For decades, Yasuní has been threatened by extractive industries, such as mining and oil. For over six years, Ecuador’s State oil company, Petroecuador, has been operating in this territory.
According to reports from the Andean Amazon Monitoring Project, at least 689 hectares have been deforested in the Yasuní, most of it, by the oil industry.
This is the size of 1,200 American Football fields and exceeds the 300-hectare limit established after a previous referendum in 2018.
Data provided by the Ministry of Environment, shows there have been more than 1,500 oil spills in the Ecuadorian Amazon in the last decade, which means at least 12 occur every month.
Experts warn that both deforestation and oil spills threaten the unique biodiversity of the Amazon.
Activists have called for a vote on whether to keep drilling for oil in this region but, in 2013, the country declared Yasuní as an area of national interest and began extracting crude soon after.
Bermeo’s Yasunidos proposed a referendum to nullify the declaration, but the process was blocked by an electoral court.
The current government says approving the referendum can have “catastrophic” effects on the economy. Still, they’ve claimed they won’t campaign against it.
Fernando Santos, Energy Minister, has said in several interviews that the country “won’t gain anything by not producing [the Yasuní] ITT oil”. He has also argued that removing existing infrastructure will actually have negative costs for the country.
But experts claim the benefits from oil in Ecuador’s Amazon could be short-lived.
During a hearing at the Constitutional Court, Petroecuador’s technicians explained the oil from Yasuní is low-quality “extra-heavy crude”, which requires high investments to process and sell.
When drilling began in Yasuní, Petroecuador expected to reach a daily production of 200,000 oil barrels by 2022. However, official data shows it has remained at 55,000 — about a quarter of what was expected. Pedro Bermeo says that the “figures they [the government] are giving are false”.

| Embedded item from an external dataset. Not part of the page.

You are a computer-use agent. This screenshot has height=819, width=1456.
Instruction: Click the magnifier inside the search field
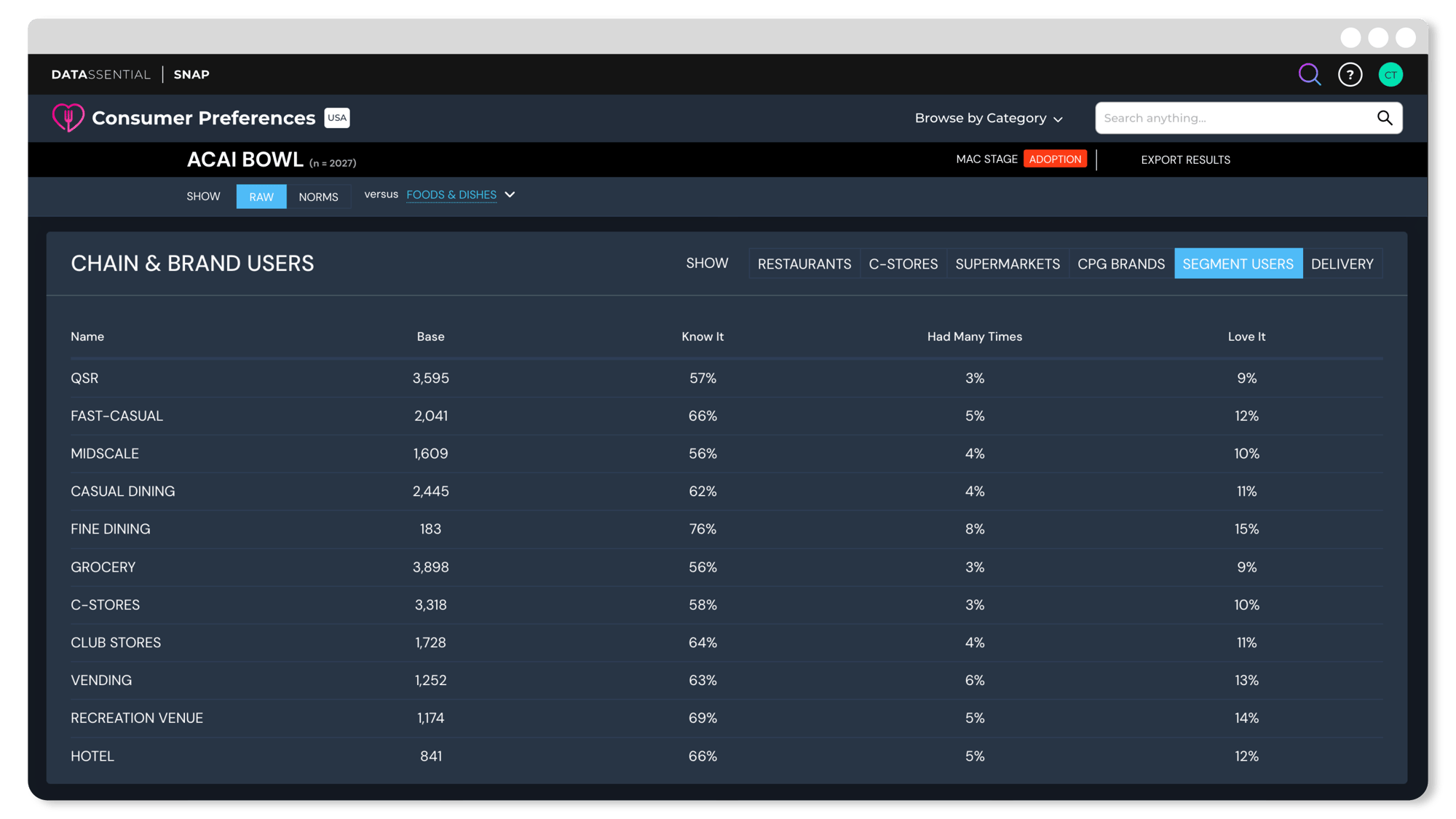[1384, 118]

As a result, a 2019 study by the Geological and Energetic Research Institute, a public research institution in Ecuador, estimated that by 2029, “oil could no longer be the main source of income” in the country. The study called for a change in the economic model.
An important precedent
Luis Suárez, Executive Director at Conservation International Ecuador, said the referendum is an opportunity to rethink the country’s future, and suggested a move to tourism and bioeconomy. “What is the country going to bet on?”, he asked.
Domingo Peas, Territory Coordinator for the Cuencas Sagradas Initiative and a longtime leader of the Achuar nationality, says the vote will be “historic for Ecuador and the world” because “it will frame strategies for the next generation”.
For the indigenous nationalities living in the Amazon, including the Tagaeri and Taromenane, the referendum is a way of respecting their human rights, he added.
“We, indigenous people, have said that we only want a dignified life”, and the approval of the referendum will grant that, Peas said.
Still, all experts consulted said the referendum will not stop oil production overnight. “We know these changes take time”, said Peas, “but it is imperative that they occur eventually”.